Body Shame (Routledge) co-edited by Gilbert, also provides evidence that early 'toxic' shaming affects the way people feel they look, leading to eating disorders and body- dysmorphic disorder. 'The debate about the effect on women of constantly seeing and reading about super-slim models fails to take account of the impact on those who are shame-prone,' he says. 'For them, these images put a harsh spotlight on what's wrong with their bodies, that supermodels are winners and they are losers.'

But the most recent findings on the quality of shame are perhaps the greatest cause for concern. For researchers now believe that what differentiates shame from other unpleasant emotions is that the experience of shame is itself deeply shaming. People can feel guilty without it becoming internalised, largely because this emotion is focused on other people. 'Toxic shame is entirely about how you see yourself,' Gilbert claims. 'People spend a good deal of their lives trying to conceal it, and talking about it is instinctively avoided because it reactivates the intensity of the emotion.
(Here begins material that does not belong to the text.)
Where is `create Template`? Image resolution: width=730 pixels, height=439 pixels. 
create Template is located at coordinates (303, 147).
Sexual abuse was largely ignored in psychotherapy until the early 90s, because victims never willingly revealed their experiences.'

A series of lectures on shame for therapists at the end of last year proved to be an eye-opener, says psychoanalyst Phil Mollon. 'What surprised many practitioners was not just the "always hidden" nature of shame but also the possibilities for misunderstandings, failures of communication and inadequacies of empathy. Astonishingly, this aspect of the psychotherapeutic setting is rarely addressed.'

Gilbert says that mental-health services are searching for better ways of treating toxic shame. 'The aim must be to help people acknowledge what they feel ashamed of and learn how to give it up. We're finding people respond well to encouragement to meditate or fantasise about what it feels like to be loved unconditionally, to be seen as worthy and desirable,' he says. The next step, he says, is to help them learn compassion for themselves as well as others, thereby finding ways to tolerate normal feelings of shame.
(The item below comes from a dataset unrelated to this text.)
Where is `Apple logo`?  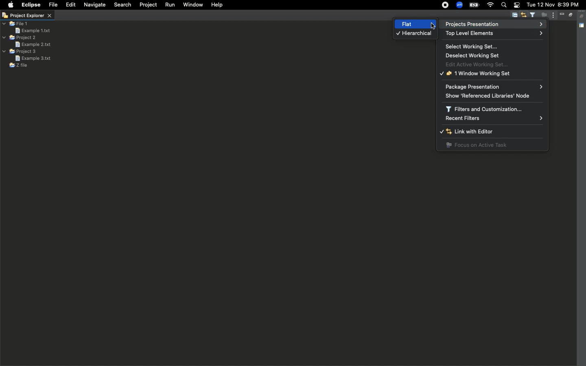
Apple logo is located at coordinates (11, 4).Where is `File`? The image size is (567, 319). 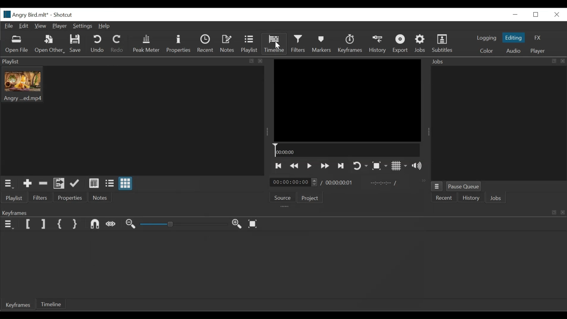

Once people allow their emotional lives to come out of hiding, they'll need support to find better ways of relating to others or to deal with issues around the event that has caused the shame. 'It's not easy because aroused shame in these people is a fast-track, involuntary process that is difficult to control.'

For the purposes of the nursery, however, it is worth bearing in mind that the healthy emotion relates to a specific event of behaving badly. Telling a child to be ashamed of him/herself is asking for truly toxic trouble.